Te Pātaka Whaioranga – Pharmac has today announced decisions to fund two new medicines and widen access to one other.
These medicines provide a wide range of benefits that will support New Zealanders in living longer, healthier lives, Pharmac said in a statement.
The medicines announced for funding today include:
- – Nusinersen (Spinraza) for the rare disorder, spinal muscular atrophy
- – Meningococcal B vaccine (Bexsero) widened access for tamariki and for rangatahi living in specified close living situations
- – Oral vinorelbine (Vinorelbine Te Arai), an oral form of an anti-cancer medicine to improve access equity.
“We are really pleased to announce that this medicine will be funded for New Zealanders – it will make a substantial difference to peoples’ lives,” says Pharmac’s Director of Operations, Lisa Williams.
“We estimate that in the first year 30 to 50 young people will be eligible for funded treatment, and we expect the number of people receiving treatment to increase over time.

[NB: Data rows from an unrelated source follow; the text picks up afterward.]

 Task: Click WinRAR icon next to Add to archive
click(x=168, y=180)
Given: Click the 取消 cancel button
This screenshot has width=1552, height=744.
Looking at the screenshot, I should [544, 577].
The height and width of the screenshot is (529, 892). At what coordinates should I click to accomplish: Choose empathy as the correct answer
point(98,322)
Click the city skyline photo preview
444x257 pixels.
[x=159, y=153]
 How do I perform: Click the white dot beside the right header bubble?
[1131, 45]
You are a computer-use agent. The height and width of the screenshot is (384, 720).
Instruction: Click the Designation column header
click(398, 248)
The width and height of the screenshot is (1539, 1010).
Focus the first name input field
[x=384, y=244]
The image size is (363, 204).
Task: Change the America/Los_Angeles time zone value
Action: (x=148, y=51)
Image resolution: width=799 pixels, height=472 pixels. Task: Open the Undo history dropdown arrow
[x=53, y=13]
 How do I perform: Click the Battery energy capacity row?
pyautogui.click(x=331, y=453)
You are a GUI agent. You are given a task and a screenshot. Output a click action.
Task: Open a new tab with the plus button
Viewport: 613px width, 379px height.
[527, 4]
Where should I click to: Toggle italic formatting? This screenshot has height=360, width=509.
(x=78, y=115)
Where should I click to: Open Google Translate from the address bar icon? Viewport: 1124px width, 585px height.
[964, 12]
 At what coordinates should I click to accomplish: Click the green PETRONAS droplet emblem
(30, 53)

“We want to thank everyone who gave us feedback on our proposal to fund nusinersen. We have carefully considered all the elements that people commented on, including eligibility, definitions and access. We’ve made some changes to criteria as a result, and we plan to seek more clinical advice in early 2023 on the requests we received for expanded access.
“We continue to work with Rare Disorders NZ, our Rare Disorders Advisory Committee, and the wider health sector on how we continue to support the rare disorders community to access the medicines they need.”
- Pharmac has approved funding of nusinersen (Spinraza) for the rare genetic disorder, spinal muscular atrophy (SMA). Nusinersen is the first medicine for SMA funded in New Zealand. People aged 18 years and under who have pre-symptomatic, or symptomatic type I, II or IIIa spinal muscular atrophy, and meet certain criteria will be eligible for the treatment.
- Funding of nusinersen will begin from 1 January 2023.
It will fund the meningococcal B vaccine (Bexsero) to protect more young people against meningococcal disease. Access to the vaccine will be widened to children up to 12 months and for people aged 13 to 25 years who are entering into or in their first year of specified close-living situations. Catch-up programmes for children under five years and rangatahi already living in close-living situations will also be funded.
“We’re grateful for all of the feedback we received, and we and our sector partners will use this information to support an effective rollout of the meningococcal B vaccine in early 2023,” says Ms Williams.
“Meningococcal disease has an inequitable impact on Māori and Pacific children, so we will work with Te Whatu Ora to support their implementation of the programmes to benefit Māori and Pacific people.
“We appreciate that there are other groups who could benefit from this vaccine, including people in other types of close living situations. We will be seeking advice from our clinical experts about other widened access options for people in close living situations.”
Funding of an oral version of vinorelbine, a chemotherapy medicine used to slow or stop the growth of cancer cells, was also announced.
“We heard from the consultation feedback that this is a more convenient treatment option and will have a positive impact for people and their whānau, particularly those who live further away from hospital. This decision will allow these people to spend less time in hospital and spend more time with their whānau, doing activities they love,” says Ms Williams.
“This decision supports medicine access equity, which is an important goal for us and Aotearoa New Zealand.”
“Pharmac is committed to using our budget increase, announced in May 2022, to fund as many treatments on our options for investment list as possible,” says Ms Williams.
“By notifying the public about these decisions today we are confirming that we have come to an agreement with the supplier and will be fully funding these medicines for New Zealanders.”
Health Minister, Andrew Little welcomed news that more important medicines are to be publicly funded.
“Today’s announcement that Pharmac will fully fund Spinraza for people under the age of 18 is great news,” said Health Minister, Andrew Little.
“Spinraza is the first medicine for spinal muscular atrophy to be funded, and has the potential to make a huge difference to the lives of the young people who receive it.
“Coming on top of Pharmac’s announcement on Sunday that it proposes funding Trikafta for people with cystic fibrosis, this is real evidence that the extra money we’re putting into the health system and into medicines is paying real dividends for people with rare diseases,” he said.